- [Passage for review]:
= Canned wine =

Wine packaged in a can

Canned wine is wine packaged in a can. Driven by demand for small format, convenient and environmentally sustainable packaging for wine, wine in a can has boomed in Asian markets for over a decade and more recently in the USA, Canada, United Kingdom, Australia and New Zealand.

==Difficulties in canning wine==
Wines & Vines magazine published an article in its December 2004 edition titled "Wine in Cans: improving the process". Author Tina Caputo explained that US wineries first began trying to can wine in 1936, the year after beer was first successfully packaged in cans. However, these canning attempts all failed, primarily as they could not produce a stable wine in a can product. In the December 1950 issue of the American Journal of Enology and Viticulture, Leo A. Berti wrote "The commercial failure of the 1936-1939 packs of wine can be traced to the same problems that trouble us today - the inherent instability of wine packaged, packaging diseased wine and occluding too much oxygen in the package."

Wineries persisted in attempting to solve these problems, and from the 1950s to the early 1990s many wineries in the USA and Europe, including Stowells of Chelsea in the UK, continued to try and can wine without success, as all these experiments were short lived and the wine collapsed within the can within a very short time (less than a few months). Stability and longevity were the key problems as the aggressive elements within wine itself attacked the can lining and aluminium can, thereby promoting interaction with the lining and aluminium can corrosion which resulted in the can leaking and an unpleasant hydrogen sulfide or a rotten egg smell when the can was opened.

- [Task directions]:
Can you reproduce, word for word, the stretch of the canned wine article that begins with "Canned wine is" and ends with "and New Zealand."?

- [Information]:
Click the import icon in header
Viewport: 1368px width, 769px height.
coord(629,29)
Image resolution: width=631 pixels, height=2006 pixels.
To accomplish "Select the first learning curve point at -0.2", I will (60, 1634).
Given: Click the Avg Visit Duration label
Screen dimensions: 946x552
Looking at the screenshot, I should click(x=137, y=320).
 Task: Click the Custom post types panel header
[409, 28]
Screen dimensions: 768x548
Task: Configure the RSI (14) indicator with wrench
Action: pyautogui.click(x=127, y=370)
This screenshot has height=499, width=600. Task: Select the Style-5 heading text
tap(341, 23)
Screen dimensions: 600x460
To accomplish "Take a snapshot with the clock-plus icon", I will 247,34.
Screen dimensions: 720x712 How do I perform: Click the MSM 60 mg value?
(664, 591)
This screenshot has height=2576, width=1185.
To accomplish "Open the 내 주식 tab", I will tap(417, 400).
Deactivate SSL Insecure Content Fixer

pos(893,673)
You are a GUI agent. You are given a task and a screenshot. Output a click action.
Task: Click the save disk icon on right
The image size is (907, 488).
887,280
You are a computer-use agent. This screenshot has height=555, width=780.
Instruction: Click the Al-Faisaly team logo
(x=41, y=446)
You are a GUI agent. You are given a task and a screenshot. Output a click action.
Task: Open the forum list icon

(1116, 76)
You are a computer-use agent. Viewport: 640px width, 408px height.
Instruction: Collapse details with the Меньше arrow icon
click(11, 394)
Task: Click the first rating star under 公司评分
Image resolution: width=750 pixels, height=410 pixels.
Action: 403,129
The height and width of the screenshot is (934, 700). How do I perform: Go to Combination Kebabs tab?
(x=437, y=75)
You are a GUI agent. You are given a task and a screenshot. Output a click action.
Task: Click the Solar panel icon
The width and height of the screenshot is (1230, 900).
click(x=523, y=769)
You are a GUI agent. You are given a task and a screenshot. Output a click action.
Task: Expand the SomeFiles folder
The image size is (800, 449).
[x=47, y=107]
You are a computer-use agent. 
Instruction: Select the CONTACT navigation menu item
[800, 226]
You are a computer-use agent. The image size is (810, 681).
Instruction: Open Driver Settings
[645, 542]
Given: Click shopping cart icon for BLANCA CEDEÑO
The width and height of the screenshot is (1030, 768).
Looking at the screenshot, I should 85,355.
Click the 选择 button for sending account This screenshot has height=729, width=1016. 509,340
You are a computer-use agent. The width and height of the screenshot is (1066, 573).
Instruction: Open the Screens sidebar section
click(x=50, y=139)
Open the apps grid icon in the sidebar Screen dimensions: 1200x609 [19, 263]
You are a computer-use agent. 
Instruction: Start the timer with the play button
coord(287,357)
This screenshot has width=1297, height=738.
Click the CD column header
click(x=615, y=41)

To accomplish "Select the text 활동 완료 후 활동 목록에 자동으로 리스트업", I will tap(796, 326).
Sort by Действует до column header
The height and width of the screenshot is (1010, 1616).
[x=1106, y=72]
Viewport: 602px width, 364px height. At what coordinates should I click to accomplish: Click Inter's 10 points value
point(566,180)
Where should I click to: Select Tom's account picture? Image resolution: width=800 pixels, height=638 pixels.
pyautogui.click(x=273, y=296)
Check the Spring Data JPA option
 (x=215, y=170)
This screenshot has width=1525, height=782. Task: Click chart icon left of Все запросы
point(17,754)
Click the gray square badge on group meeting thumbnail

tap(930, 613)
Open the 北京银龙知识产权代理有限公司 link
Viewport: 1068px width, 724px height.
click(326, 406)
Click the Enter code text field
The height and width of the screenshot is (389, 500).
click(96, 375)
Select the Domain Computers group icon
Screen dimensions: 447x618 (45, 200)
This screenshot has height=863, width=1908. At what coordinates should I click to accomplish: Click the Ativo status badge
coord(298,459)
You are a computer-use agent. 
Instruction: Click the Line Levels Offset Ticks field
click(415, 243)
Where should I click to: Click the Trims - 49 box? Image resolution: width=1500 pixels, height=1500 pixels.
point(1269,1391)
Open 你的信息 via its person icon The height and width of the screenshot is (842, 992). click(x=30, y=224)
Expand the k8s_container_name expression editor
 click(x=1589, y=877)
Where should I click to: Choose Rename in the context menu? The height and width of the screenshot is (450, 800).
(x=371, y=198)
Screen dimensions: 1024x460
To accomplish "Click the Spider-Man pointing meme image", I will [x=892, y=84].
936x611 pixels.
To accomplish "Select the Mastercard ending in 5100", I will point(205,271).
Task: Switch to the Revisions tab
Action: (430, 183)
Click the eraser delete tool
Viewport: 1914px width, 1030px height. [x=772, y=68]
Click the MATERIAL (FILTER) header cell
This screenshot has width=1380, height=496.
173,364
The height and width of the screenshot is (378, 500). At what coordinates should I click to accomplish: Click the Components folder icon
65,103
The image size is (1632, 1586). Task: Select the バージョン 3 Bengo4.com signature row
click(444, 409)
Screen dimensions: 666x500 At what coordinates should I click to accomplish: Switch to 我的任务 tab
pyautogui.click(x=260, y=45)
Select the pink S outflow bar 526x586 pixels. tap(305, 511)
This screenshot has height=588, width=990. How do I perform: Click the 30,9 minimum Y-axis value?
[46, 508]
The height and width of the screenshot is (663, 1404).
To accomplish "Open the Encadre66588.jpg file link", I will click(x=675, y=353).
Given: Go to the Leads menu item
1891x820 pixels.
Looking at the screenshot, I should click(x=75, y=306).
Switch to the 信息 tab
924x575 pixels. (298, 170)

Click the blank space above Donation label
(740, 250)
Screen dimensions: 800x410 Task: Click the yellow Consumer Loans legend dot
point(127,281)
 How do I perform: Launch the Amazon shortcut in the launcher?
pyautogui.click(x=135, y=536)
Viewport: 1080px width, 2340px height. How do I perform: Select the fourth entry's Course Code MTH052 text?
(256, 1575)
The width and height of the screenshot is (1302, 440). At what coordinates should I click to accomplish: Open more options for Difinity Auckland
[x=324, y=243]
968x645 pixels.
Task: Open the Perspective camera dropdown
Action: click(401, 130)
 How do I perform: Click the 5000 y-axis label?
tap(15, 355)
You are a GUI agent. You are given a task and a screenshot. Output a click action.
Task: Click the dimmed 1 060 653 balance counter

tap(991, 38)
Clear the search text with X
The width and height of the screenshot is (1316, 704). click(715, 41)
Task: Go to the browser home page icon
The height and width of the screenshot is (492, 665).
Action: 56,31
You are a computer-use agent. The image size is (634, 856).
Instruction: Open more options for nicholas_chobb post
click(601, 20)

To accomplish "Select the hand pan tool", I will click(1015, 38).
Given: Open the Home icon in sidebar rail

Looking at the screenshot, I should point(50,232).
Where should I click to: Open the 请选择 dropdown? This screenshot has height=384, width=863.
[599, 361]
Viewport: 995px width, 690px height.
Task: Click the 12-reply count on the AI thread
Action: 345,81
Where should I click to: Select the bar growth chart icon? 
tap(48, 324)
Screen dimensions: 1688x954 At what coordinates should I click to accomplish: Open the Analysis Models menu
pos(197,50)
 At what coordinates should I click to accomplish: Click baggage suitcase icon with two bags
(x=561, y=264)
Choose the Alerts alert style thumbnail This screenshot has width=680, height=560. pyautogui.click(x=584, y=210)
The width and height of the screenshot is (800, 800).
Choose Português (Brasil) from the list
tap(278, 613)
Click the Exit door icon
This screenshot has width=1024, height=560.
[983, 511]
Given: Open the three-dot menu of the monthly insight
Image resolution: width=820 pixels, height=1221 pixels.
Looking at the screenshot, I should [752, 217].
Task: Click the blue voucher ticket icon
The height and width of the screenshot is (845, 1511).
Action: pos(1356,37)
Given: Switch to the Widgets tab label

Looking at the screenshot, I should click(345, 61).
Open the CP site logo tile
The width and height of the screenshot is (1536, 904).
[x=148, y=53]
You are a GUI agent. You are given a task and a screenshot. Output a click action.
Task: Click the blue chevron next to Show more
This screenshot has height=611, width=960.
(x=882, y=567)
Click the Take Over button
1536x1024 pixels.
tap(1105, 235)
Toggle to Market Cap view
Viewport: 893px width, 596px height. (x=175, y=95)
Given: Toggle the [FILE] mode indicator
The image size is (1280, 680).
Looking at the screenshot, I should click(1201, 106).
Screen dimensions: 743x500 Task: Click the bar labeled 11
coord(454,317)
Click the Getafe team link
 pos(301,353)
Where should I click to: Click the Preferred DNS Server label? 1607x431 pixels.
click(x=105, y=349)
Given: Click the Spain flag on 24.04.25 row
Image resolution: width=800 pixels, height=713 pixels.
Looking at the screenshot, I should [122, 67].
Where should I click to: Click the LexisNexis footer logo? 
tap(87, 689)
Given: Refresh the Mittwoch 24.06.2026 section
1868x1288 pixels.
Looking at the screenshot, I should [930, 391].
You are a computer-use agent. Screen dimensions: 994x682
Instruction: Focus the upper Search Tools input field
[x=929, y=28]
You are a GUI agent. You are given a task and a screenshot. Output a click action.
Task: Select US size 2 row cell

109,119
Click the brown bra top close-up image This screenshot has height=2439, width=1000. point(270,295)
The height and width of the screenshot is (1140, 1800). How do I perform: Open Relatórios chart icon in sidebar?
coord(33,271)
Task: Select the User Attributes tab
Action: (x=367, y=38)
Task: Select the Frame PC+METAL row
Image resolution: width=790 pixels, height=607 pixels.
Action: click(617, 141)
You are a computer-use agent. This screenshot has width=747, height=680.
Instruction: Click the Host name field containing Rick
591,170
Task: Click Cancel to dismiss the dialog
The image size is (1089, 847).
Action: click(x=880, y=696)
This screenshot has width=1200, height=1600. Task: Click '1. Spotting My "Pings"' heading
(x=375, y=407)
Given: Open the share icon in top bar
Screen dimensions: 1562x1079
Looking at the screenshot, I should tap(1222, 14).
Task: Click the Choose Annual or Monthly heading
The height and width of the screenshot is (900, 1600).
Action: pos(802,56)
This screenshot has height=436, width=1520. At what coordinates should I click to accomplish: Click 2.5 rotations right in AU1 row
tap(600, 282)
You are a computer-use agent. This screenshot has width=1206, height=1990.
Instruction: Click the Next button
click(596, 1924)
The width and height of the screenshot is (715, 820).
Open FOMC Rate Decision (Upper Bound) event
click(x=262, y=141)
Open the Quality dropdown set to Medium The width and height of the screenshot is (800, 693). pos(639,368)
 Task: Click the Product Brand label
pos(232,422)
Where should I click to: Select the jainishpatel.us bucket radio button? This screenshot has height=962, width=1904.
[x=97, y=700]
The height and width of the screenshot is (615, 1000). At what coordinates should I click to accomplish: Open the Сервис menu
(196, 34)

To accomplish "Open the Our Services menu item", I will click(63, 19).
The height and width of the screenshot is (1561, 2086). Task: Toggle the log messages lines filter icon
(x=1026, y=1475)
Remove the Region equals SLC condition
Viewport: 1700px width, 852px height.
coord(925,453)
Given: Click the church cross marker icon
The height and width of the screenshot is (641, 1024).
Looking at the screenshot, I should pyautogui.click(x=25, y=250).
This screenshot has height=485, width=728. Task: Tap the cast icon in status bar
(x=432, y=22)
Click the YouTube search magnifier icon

- [Exercise solution]:
Canned wine is wine packaged in a can. Driven by demand for small format, convenient and environmentally sustainable packaging for wine, wine in a can has boomed in Asian markets for over a decade and more recently in the USA, Canada, United Kingdom, Australia and New Zealand.